• Consignes de l'exercice: Recopiez à l'identique, s'il vous plaît, chaque ligne de la liste ci-dessous, de la première à la dernière.

• Liste affichée:
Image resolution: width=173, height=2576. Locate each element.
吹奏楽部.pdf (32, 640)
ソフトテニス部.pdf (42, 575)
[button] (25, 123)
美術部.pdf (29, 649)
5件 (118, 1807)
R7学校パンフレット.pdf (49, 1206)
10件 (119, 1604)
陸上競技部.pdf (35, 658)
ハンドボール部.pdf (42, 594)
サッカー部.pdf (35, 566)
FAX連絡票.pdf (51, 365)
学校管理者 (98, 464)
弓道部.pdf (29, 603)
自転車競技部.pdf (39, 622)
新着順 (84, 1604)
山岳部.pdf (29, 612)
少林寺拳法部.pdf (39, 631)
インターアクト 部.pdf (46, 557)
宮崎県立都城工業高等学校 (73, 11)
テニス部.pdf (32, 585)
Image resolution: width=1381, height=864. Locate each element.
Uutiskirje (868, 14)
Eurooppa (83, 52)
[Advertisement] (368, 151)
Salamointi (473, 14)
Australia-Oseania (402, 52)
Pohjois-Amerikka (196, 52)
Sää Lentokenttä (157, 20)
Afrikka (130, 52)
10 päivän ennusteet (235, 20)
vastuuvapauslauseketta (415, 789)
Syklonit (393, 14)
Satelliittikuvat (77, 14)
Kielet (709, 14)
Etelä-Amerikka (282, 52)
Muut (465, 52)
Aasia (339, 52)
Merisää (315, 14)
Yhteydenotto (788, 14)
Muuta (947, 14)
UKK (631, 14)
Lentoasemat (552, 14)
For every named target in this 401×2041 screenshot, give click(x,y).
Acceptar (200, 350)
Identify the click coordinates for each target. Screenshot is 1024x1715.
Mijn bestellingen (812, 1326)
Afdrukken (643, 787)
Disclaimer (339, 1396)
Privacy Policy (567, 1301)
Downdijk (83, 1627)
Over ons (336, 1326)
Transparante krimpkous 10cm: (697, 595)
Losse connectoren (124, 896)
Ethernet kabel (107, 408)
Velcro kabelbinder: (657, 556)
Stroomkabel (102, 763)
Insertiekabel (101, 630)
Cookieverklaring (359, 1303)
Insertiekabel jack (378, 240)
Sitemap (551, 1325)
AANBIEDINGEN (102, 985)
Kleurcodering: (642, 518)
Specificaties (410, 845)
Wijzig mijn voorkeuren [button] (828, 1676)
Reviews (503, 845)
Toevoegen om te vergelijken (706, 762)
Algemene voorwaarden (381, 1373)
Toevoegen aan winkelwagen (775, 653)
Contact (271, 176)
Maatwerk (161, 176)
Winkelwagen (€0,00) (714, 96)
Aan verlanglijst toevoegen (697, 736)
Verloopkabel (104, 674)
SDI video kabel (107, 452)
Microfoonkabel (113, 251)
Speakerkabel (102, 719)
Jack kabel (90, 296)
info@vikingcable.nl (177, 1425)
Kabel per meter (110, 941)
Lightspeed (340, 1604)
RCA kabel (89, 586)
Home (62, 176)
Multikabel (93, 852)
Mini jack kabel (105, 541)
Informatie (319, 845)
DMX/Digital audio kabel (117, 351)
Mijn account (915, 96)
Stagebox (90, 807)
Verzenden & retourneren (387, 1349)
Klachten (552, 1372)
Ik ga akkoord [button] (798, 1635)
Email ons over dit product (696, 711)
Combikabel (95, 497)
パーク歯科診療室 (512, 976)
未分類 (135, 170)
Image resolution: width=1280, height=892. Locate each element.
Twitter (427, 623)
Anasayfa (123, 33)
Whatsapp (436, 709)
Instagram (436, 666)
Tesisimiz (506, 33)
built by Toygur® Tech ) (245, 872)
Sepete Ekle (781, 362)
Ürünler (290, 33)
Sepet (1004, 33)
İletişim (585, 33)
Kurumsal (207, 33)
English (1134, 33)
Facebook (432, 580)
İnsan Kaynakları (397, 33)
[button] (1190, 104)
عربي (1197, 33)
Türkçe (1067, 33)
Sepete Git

• Résultat obtenu:
Image resolution: width=173, height=2576. Locate each element.
吹奏楽部.pdf (32, 640)
ソフトテニス部.pdf (42, 575)
[button] (25, 123)
美術部.pdf (29, 649)
5件 (118, 1807)
R7学校パンフレット.pdf (49, 1206)
10件 (119, 1604)
陸上競技部.pdf (35, 658)
ハンドボール部.pdf (42, 594)
サッカー部.pdf (35, 566)
FAX連絡票.pdf (51, 365)
学校管理者 (98, 464)
弓道部.pdf (29, 603)
自転車競技部.pdf (39, 622)
新着順 (84, 1604)
山岳部.pdf (29, 612)
少林寺拳法部.pdf (39, 631)
インターアクト 部.pdf (46, 557)
宮崎県立都城工業高等学校 (73, 11)
テニス部.pdf (32, 585)
Image resolution: width=1381, height=864. Locate each element.
Uutiskirje (868, 14)
Eurooppa (83, 52)
[Advertisement] (368, 151)
Salamointi (473, 14)
Australia-Oseania (402, 52)
Pohjois-Amerikka (196, 52)
Sää Lentokenttä (157, 20)
Afrikka (130, 52)
10 päivän ennusteet (235, 20)
vastuuvapauslauseketta (415, 789)
Syklonit (393, 14)
Satelliittikuvat (77, 14)
Kielet (709, 14)
Etelä-Amerikka (282, 52)
Muut (465, 52)
Aasia (339, 52)
Merisää (315, 14)
Yhteydenotto (788, 14)
Muuta (947, 14)
UKK (631, 14)
Lentoasemat (552, 14)
For every named target in this 401×2041 screenshot, give click(x,y).
Acceptar (200, 350)
Identify the click coordinates for each target. Screenshot is 1024x1715.
Mijn bestellingen (812, 1326)
Afdrukken (643, 787)
Disclaimer (339, 1396)
Privacy Policy (567, 1301)
Downdijk (83, 1627)
Over ons (336, 1326)
Transparante krimpkous 10cm: (697, 595)
Losse connectoren (124, 896)
Ethernet kabel (107, 408)
Velcro kabelbinder: (657, 556)
Stroomkabel (102, 763)
Insertiekabel (101, 630)
Cookieverklaring (359, 1303)
Insertiekabel jack (378, 240)
Sitemap (551, 1325)
AANBIEDINGEN (102, 985)
Kleurcodering: (642, 518)
Specificaties (410, 845)
Wijzig mijn voorkeuren [button] (828, 1676)
Reviews (503, 845)
Toevoegen om te vergelijken (706, 762)
Algemene voorwaarden (381, 1373)
Toevoegen aan winkelwagen (775, 653)
Contact (271, 176)
Maatwerk (161, 176)
Winkelwagen (€0,00) (714, 96)
Aan verlanglijst toevoegen (697, 736)
Verloopkabel (104, 674)
SDI video kabel (107, 452)
Microfoonkabel (113, 251)
Speakerkabel (102, 719)
Jack kabel (90, 296)
info@vikingcable.nl (177, 1425)
Kabel per meter (110, 941)
Lightspeed (340, 1604)
RCA kabel (89, 586)
Home (62, 176)
Multikabel (93, 852)
Mini jack kabel (105, 541)
Informatie (319, 845)
DMX/Digital audio kabel (117, 351)
Mijn account (915, 96)
Stagebox (90, 807)
Verzenden & retourneren (387, 1349)
Klachten (552, 1372)
Ik ga akkoord [button] (798, 1635)
Email ons over dit product (696, 711)
Combikabel (95, 497)
パーク歯科診療室 (512, 976)
未分類 (135, 170)
Image resolution: width=1280, height=892. Locate each element.
Twitter (427, 623)
Anasayfa (123, 33)
Whatsapp (436, 709)
Instagram (436, 666)
Tesisimiz (506, 33)
built by Toygur® Tech ) (245, 872)
Sepete Ekle (781, 362)
Ürünler (290, 33)
Sepet (1004, 33)
İletişim (585, 33)
Kurumsal (207, 33)
English (1134, 33)
Facebook (432, 580)
İnsan Kaynakları (397, 33)
[button] (1190, 104)
عربي (1197, 33)
Türkçe (1067, 33)
Sepete Git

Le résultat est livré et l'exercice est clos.